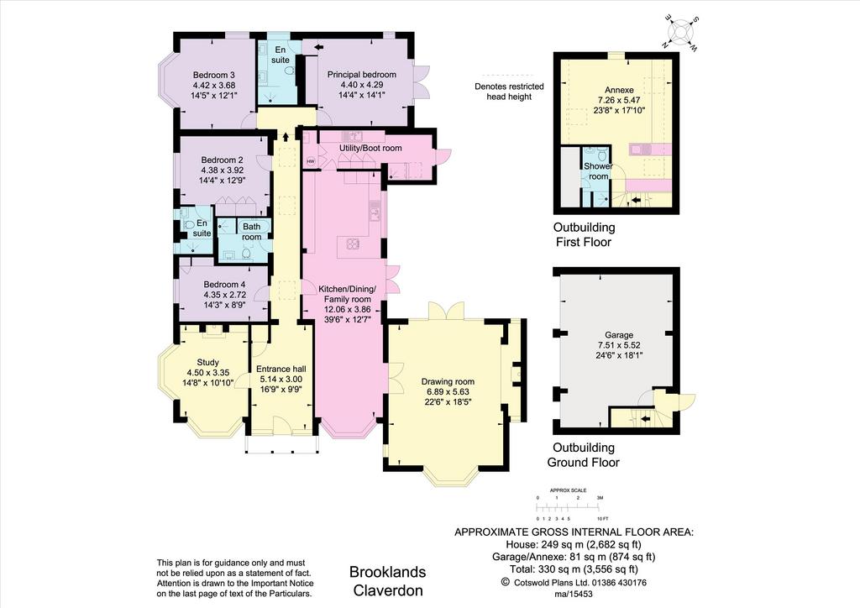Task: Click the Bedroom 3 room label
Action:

■ ■ ■ ■ ■ ■ ■

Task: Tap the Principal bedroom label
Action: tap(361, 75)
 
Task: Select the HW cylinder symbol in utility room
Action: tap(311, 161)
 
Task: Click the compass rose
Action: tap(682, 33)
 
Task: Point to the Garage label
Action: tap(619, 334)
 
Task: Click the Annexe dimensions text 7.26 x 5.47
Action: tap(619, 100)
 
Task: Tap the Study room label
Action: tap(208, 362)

■ ■ ■ ■ ■ ■ ■

Count the lines in the records above that contain the string "Action" with matching case, and reply with that number alone.

» **WRITTEN ANSWER**: 7